The Carlos de los Cobos reign started with a whimper.
Chicago’s new boss surely hoped for better than two losses and a tie to begin his days in Bridgeview. But he kept tinkering with personnel and formations, tuning the instruments while listening hard for the perfect pitch.
Three games back, he may just have nailed it; the Fire are unbeaten since with a draw and two wins, including three important points on the road. What, exactly, was the light bulb that switched on for de los Cobos?
A five-man midfield. And there’s a lot of that going around these days in MLS.
The 4-4-2 may retain its long-held sovereignty as the base system, the “starting point” for most clubs in their initial strategic planning. But at least half the MLS sides have employed a five-man midfield at some point this year, for one reason or another.
(This should always be said before discussing formations: There’s a lot of splitting hairs here. The difference between a 4-5-1 and a 4-3-3 for instance, in some set-ups, may be as little as 10 to 15 yards of initial starting position on defense for the wide players. So, keep that in mind.)

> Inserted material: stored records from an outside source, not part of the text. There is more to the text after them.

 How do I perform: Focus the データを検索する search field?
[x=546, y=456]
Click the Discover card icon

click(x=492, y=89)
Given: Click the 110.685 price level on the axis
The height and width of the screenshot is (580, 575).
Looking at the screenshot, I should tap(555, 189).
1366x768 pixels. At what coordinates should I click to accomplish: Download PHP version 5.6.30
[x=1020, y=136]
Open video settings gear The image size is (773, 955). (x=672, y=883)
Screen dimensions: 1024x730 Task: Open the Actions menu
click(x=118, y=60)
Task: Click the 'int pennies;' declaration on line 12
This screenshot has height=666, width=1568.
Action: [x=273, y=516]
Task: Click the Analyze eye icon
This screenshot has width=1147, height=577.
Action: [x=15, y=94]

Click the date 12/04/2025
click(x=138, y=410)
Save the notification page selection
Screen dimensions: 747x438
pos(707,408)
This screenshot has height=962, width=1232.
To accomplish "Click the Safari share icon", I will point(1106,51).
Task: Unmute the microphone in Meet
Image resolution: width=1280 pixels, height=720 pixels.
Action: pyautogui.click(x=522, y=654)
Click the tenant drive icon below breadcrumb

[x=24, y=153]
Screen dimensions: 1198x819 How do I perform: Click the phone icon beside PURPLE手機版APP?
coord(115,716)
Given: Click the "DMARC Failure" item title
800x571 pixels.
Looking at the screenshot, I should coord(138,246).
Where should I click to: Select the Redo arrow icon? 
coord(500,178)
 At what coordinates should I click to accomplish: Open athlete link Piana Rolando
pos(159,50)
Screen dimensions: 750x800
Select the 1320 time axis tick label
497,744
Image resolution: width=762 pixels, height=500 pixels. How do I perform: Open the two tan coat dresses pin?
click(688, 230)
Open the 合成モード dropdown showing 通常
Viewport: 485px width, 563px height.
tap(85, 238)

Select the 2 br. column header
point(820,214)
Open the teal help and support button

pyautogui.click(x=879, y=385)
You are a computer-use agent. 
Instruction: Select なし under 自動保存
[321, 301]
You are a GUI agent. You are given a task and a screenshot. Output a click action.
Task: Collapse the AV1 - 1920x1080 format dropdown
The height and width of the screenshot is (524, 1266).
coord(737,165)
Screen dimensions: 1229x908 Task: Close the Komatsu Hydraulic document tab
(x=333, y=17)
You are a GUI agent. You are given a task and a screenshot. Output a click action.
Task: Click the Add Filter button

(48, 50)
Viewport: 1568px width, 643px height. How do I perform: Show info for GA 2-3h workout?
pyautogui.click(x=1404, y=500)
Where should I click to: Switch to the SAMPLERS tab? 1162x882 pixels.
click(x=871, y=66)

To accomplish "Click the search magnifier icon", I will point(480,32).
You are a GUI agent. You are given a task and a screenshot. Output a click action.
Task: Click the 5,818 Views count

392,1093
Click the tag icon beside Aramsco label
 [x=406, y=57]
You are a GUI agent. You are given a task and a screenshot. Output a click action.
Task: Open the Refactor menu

Why the lean toward five in the midfield? It’s generally about personnel, about finding a system that squeezes the most quality from the roster, one that gets the best players on the field and into comfortable roles. The Fire have two strikers, Brian McBride and Collins John, who essentially play the same way. So it doesn’t make much sense to partner them in the lineup.
Meanwhile, no one had quite figured out how to get the best from forwardPatrick Nyarko’s pace and audacity. And it was increasingly difficult to getJustin Mapp on the field as young slasher Marco Pappa had clearly lapped the American midfielder.
Voila! Now Nyarko is a wide attacker on the right, Mapp is patrolling left and Pappa is set up behind McBride, ahead of two holding midfielders in a 4-5-1 or a 4-2-3-1 (take your pick). Nyarko is the ideal candidate in a lot of ways to attack from the wings; he really doesn’t lose much speed, if any at all, with the ball at his feet.
The two holding midfielders aren’t necessarily consigned entirely to screening duty. Baggio Husidic has been stationed lately as one of the Fire’s two defensive midfielders—and he has two goals in the team’s last two matches.
Chicago’s opponent on Saturday, Chivas USA, have used two different versions of the five-man midfield. Earlier this year, Martin Vasquez’s team lined up in a conservative 4-5-1, with a lone striker and lots of defending in the midfield. Lately, the Goats have tested a less defensive 3-5-2.
Occasionally, teams in a 4-4-2 will add a midfielder mid-stream to match the man-advantage in the middle. Twice this year, for instance, that has happened against Dallas.
FC Dallas line up in a 4-1-4-1, with Daniel Hernandez sitting deep behindDax McCarty and David Ferreira in the middle. It’s essentially a five-man midfield. The bottom line is a fairly well-linked three-man central triangle that has the ability to dominate matches, even on the road. It happened earlier this year at New York and again over the weekend at New England. In both cases, FCD ran roughshod over the home team for a half. (The finishing, in both cases, was another issue—but let’s stay on topic here.)
In both cases, managers for the home side added a midfielder at the half to help stanch the one-way traffic in midfield. Red Bull’s Hans Backe and New England’s Steve Nicol did it the same way, subtracting a forward in favor of a wide midfielder and sliding an extra man into the middle. Nicol said he had no choice but to negate the 3-vs.-2 advantage in the middle of the field.
“We were getting totally out-played through the middle of the park,” he said. “They were just rolling balls in between us through the middle of the field. It was only a matter of time before they scored if we continued to let them do that.”
Kansas City play a dynamic 4-3-3 this year. Real Salt Lake toyed with the three-forward alignment last year. And Seattle lined up that way over the weekend against Columbus, as manager Sigi Schmid probed for ways to punch up scoring production—which is curiously light considering the trio of peppy, high-profile attackers on site in Freddie Ljungberg, Fredy Montero andSteve Zakuani.
There’s also the example of where a 4-3-3 looks quite like a 4-5-1. The three-man central triangle is essentially the same. In the middle, it looks just like the 4-5-1 (the triangle could “point” either way.) The difference more or less is where the wide guys start defending. Do they pressure the fullbacks as Zakuani and Brad Evans did Saturday against Columbus? Or do they retreat further back, connecting with the men in the middle to form a most substantial block of five?
There’s also a “tweener” state in which some teams dwell. Columbus deploy an alleged 4-4-2. One of the “forwards,” former league MVP Guillermo Barros Schelotto roams, well, pretty much wherever he wants. He’s somewhere behind a striker and ahead of central midfielders Brian Carroll and Adam Moffat, using his veteran wile to find the spaces available on the day. A lot of times, that’s back in the midfield. So, is that a 4-5-1?
Who cares? Again, the difference is academic. And it gets results: The Crew are still undefeated.